1 Introduction

This paper provides a full characterization of the limit set, as the time horizon increases, of the set of pure strategy subgame perfect Nash equilibrium payoff vectors of any finitely repeated game. The obtained characterization is in terms of appropriate notions of feasible and individually rational payoff vectors of the stage-game. These notions are based on Smith’s (1995) notion of Nash decomposition and appropriately generalize the classic notion of feasible payoff vectors as well as the notion of effective minimax payoff defined by Wen (1994). The main theorem nests earlier results of Benoit and Krishna (1985), Smith (1995), and Demeze-Jouatsa and Wilson (2019).

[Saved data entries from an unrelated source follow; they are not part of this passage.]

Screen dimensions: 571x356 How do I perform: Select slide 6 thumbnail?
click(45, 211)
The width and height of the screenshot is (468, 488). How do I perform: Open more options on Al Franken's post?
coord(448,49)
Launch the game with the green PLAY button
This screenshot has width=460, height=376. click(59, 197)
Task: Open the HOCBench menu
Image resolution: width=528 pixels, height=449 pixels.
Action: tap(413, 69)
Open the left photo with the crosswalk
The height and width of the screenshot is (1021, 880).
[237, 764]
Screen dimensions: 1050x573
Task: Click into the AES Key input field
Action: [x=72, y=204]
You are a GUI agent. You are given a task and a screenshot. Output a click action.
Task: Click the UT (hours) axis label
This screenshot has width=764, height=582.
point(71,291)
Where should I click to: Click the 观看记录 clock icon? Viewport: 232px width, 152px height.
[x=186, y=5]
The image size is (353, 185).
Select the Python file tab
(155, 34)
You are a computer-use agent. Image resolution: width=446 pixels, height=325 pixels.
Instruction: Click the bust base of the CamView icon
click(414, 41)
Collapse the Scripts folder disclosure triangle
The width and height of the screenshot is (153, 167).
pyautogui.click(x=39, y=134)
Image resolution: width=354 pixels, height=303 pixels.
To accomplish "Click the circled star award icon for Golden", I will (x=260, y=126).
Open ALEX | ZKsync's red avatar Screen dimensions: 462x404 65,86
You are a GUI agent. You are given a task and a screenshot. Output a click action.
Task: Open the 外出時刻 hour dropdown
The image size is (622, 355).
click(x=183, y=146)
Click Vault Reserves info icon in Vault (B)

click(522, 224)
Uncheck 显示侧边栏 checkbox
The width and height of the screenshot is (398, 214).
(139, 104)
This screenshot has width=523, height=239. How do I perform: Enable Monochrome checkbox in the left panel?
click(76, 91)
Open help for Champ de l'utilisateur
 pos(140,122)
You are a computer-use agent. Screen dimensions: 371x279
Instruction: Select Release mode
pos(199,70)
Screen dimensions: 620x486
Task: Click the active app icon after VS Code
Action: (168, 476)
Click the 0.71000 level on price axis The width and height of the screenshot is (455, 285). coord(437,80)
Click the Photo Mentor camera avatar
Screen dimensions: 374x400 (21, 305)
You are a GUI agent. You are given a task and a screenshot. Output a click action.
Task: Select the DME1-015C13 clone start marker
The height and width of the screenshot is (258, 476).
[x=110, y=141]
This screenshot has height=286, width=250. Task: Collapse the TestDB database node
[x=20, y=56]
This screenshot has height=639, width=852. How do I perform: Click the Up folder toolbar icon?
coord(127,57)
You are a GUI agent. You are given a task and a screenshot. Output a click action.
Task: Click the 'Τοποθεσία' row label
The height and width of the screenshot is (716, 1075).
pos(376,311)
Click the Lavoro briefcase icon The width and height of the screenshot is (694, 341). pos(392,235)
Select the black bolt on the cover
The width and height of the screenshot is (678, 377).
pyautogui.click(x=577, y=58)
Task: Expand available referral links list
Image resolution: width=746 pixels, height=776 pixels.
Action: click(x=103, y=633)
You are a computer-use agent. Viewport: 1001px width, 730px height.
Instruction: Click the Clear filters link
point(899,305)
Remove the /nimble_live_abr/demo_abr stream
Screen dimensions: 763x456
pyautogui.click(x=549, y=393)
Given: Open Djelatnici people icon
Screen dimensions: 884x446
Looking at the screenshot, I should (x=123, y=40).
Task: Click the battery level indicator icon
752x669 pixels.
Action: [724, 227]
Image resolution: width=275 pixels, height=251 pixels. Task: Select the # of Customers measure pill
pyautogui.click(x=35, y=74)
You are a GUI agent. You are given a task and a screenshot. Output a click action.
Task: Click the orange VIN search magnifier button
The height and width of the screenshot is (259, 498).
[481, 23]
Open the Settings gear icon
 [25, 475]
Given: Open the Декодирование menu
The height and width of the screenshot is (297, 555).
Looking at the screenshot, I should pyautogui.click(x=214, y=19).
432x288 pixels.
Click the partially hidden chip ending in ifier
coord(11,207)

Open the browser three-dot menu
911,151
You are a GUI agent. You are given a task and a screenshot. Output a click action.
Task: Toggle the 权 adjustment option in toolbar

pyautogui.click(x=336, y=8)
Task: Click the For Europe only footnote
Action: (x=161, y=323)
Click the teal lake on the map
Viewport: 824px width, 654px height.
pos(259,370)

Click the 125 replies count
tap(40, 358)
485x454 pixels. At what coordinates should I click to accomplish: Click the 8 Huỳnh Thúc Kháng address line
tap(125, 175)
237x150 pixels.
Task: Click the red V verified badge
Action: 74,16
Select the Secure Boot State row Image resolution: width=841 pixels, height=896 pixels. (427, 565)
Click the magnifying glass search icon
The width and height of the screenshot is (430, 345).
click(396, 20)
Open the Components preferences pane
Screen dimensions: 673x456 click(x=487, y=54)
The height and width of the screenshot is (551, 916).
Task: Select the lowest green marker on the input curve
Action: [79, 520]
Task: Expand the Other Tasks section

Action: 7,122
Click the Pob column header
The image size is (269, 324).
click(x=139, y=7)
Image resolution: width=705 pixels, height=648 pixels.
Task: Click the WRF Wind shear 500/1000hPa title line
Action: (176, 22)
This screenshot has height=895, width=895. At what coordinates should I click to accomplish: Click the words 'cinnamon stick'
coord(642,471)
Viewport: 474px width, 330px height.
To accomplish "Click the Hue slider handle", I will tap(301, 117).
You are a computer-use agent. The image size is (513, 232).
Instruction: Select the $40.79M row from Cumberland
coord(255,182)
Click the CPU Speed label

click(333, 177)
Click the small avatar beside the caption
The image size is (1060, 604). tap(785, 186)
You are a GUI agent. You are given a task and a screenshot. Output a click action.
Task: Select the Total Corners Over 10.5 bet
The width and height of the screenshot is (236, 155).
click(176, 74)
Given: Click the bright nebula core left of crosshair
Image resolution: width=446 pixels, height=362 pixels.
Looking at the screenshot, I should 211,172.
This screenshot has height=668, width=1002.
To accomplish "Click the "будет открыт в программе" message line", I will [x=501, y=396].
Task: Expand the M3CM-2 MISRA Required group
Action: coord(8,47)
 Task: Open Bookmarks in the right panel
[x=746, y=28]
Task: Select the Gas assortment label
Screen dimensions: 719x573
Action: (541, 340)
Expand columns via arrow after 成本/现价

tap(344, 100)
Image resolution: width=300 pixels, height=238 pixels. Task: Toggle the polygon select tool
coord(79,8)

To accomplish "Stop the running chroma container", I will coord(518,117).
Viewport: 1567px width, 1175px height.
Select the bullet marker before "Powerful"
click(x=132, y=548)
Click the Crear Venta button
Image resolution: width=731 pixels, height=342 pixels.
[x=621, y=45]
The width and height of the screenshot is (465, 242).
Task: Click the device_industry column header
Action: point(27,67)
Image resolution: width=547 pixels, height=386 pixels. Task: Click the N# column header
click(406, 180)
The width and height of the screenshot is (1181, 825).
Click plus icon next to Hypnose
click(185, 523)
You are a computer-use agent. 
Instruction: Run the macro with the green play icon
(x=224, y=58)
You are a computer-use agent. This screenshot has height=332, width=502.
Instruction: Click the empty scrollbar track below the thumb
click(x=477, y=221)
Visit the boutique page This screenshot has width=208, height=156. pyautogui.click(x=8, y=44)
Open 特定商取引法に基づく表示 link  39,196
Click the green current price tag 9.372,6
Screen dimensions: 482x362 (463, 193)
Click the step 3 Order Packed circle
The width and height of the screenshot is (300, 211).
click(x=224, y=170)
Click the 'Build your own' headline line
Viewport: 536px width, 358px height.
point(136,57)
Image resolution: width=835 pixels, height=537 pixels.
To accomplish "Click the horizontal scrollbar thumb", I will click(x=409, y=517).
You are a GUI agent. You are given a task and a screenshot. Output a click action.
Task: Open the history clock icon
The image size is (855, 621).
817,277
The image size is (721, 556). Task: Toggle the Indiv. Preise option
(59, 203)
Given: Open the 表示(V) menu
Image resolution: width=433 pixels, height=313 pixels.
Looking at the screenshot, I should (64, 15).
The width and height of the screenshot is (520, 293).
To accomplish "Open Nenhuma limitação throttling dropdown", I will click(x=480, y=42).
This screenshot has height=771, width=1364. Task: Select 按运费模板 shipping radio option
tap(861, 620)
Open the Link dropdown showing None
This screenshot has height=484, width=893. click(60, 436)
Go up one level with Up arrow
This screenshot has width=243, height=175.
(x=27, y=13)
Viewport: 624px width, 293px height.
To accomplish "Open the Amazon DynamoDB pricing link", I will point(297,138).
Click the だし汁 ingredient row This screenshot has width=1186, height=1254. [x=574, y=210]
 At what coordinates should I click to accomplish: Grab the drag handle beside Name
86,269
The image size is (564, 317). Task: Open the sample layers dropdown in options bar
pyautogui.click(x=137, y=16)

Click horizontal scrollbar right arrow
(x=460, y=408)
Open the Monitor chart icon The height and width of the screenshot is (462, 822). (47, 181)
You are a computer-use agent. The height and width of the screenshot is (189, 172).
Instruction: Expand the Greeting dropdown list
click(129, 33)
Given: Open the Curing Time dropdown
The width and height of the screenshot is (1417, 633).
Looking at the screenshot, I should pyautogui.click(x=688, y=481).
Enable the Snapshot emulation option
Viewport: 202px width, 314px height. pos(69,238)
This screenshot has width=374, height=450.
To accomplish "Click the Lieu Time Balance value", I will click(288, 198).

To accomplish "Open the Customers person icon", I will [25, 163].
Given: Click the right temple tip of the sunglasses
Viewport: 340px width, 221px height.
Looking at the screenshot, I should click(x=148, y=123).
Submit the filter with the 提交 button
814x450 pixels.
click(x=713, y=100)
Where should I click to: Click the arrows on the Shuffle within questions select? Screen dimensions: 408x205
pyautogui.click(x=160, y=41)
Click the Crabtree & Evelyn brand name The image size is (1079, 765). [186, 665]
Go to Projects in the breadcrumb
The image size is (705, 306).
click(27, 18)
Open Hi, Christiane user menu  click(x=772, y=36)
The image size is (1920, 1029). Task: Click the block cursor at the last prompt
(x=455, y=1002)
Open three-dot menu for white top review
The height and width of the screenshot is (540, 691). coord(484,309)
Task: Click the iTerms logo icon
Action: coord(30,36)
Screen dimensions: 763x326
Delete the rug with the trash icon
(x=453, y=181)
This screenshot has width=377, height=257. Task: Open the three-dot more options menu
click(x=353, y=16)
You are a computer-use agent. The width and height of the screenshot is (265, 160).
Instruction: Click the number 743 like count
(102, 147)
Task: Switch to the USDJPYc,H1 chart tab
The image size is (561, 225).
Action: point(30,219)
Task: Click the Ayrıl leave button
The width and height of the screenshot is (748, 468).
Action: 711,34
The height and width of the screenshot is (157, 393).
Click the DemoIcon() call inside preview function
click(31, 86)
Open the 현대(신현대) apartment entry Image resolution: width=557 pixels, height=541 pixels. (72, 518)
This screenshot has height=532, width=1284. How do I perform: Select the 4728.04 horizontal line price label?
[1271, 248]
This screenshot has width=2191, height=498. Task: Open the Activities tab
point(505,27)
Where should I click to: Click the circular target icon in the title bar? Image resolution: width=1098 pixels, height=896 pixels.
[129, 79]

Whether non-Nash outcomes of the stage-game can be sustained via subgame perfect Nash equilibria of the finitely repeated game depends on whether players can be incentivized to abandon their short term interests and to follow some collusive paths that have greater long-run average payoffs. There are two extreme cases. On the one hand, in any finite repetition of a stage-game that has a unique Nash equilibrium payoff vector such as the prisoners’ dilemma, only the stage-game Nash equilibrium payoff vector is sustainable by subgame perfect Nash equilibria of finite repetitions of that stage-game. On the other hand, for stage-games in which all players receive different Nash equilibrium payoffs such as the battle of sexes, the limit perfect folk theorem holds: any feasible and individually rational payoff vector of the stage-game is achievable as the limit payoff vector of a sequence of subgame perfect Nash equilibria of the finitely repeated game as the time horizon goes to infinity.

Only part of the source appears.